*WHAT YOU NEED TO DO*
An identical copy of all the records is what the answer must contain.

*THE DATA*
:::
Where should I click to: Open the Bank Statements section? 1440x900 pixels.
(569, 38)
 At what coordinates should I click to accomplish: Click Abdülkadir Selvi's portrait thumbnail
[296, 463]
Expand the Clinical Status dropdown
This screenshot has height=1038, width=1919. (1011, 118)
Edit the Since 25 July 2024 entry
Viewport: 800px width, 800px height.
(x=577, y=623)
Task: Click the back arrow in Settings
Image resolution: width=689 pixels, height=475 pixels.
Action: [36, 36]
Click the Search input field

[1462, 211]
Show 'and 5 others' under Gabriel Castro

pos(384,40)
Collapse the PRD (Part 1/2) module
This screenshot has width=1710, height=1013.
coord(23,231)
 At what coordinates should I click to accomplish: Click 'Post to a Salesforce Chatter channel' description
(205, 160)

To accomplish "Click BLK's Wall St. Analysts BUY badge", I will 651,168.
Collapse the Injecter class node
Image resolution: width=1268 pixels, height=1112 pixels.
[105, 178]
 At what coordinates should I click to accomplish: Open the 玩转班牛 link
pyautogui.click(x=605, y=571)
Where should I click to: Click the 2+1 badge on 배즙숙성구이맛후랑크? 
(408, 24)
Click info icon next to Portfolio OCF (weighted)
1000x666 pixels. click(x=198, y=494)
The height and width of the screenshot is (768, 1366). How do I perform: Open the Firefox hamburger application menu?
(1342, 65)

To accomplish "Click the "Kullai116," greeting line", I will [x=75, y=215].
:::
*ANSWER FOR THE TASK*
Where should I click to: Open the Bank Statements section? 1440x900 pixels.
(569, 38)
 At what coordinates should I click to accomplish: Click Abdülkadir Selvi's portrait thumbnail
[296, 463]
Expand the Clinical Status dropdown
This screenshot has height=1038, width=1919. (1011, 118)
Edit the Since 25 July 2024 entry
Viewport: 800px width, 800px height.
(x=577, y=623)
Task: Click the back arrow in Settings
Image resolution: width=689 pixels, height=475 pixels.
Action: [36, 36]
Click the Search input field

[1462, 211]
Show 'and 5 others' under Gabriel Castro

pos(384,40)
Collapse the PRD (Part 1/2) module
This screenshot has width=1710, height=1013.
coord(23,231)
 At what coordinates should I click to accomplish: Click 'Post to a Salesforce Chatter channel' description
(205, 160)

To accomplish "Click BLK's Wall St. Analysts BUY badge", I will 651,168.
Collapse the Injecter class node
Image resolution: width=1268 pixels, height=1112 pixels.
[105, 178]
 At what coordinates should I click to accomplish: Open the 玩转班牛 link
pyautogui.click(x=605, y=571)
Where should I click to: Click the 2+1 badge on 배즙숙성구이맛후랑크? 
(408, 24)
Click info icon next to Portfolio OCF (weighted)
1000x666 pixels. click(x=198, y=494)
The height and width of the screenshot is (768, 1366). How do I perform: Open the Firefox hamburger application menu?
(1342, 65)

To accomplish "Click the "Kullai116," greeting line", I will [x=75, y=215].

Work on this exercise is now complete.